Aside from combatting oxidative stress and inflammation — two contributors to heart disease — the antioxidants in cacao beans release nitric acid, which promotes vasodilation (or widening) of your blood vessels. In turn, blood can flow more easily, helping decrease high blood pressure, a major risk factor for heart disease. In fact, a 2017 study found that eating six servings of chocolate a week could reduce heart disease and stroke. But wait, there's more: Magnesium, copper, and potassium — which are all found in cacao — can also reduce the risk of hypertension and atherosclerosis, or plaque buildup in your arteries that's known to inhibit blood flow.

Helps Control Blood Sugar

The aforementioned 2017 study also found that chocolate can also lower the risk of diabetes and it's all thanks to the antioxidants in cacao beans. Cacao flavanols promote the secretion of insulin, the hormone that shuttles glucose into your cells. This helps stabilize your blood sugar, preventing it from spiking. This is important because chronic high blood sugar levels can increase your risk for diabetes. Cacao also contains some fiber, which slows the absorption of carbohydrates, thus stabilizing blood sugar levels and providing you with a steadier stream of energy throughout the day. For instance, just one tablespoon of cacao nibs offers around 2 grams of fiber; that's nearly the same amount of fiber in one medium banana.

Aside from direct benefits for the sugar levels, cardiovascular system, gut health, etc. cacao contains many compounds responsible for mood regulation - these are exactly what is causing the uplifting blissful effects of ceremonial cacao.
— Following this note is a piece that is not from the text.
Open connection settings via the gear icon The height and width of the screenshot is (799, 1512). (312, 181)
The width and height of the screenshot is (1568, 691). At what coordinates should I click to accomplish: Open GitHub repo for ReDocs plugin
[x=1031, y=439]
Still, the positive influence on the mood does not end with a ceremony: these chemicals affect your cognitive function, sleep and energy levels long after the ceremonial bliss is gone - especially when consumed regularly. Now, what are these chemicals?


Theobromine is an alkaloid responsible for the stimulating effects of cacao. It is a heart stimulant, dilates blood vessels and reduces blood pressure. Compared to caffeine, theobromine gives a longer and softer energy without the peak and dip that many people experience. Also it is found to reduce coughing, alleviate asthma symptoms and harden tooth enamel.


Phenylethylamine (PEA) is a mood regulator that triggers happiness hormones like endorphin, dopamine and noradrenalin, similar to when you fall in love or have sex. It increases focus and energy and gets you in a flow where you lose track of time, which is great for working or boosting your creativity. It also increases your libido, diminishes anxiety and is used as an extract against depression symptoms. 


Anandamide is called the "bliss molecule" (ananda means "bliss" and "delight" in Sanskrit) for creating a feeling of euphoria also known as the runner’s high. It regulates mood, motivation, memory, appetite and pain perception. 


Tryptophan is critical for producing serotonin (a hormone responsible for happiness levels and diminishing anxiety) and melatonin (a hormone regulating sleep). At the same time modulating agents (MAO inhibitors) in cacao prevent the breakdown of neurotransmitters like serotonin, dopamine and norepinephrine making the effect longer and stronger.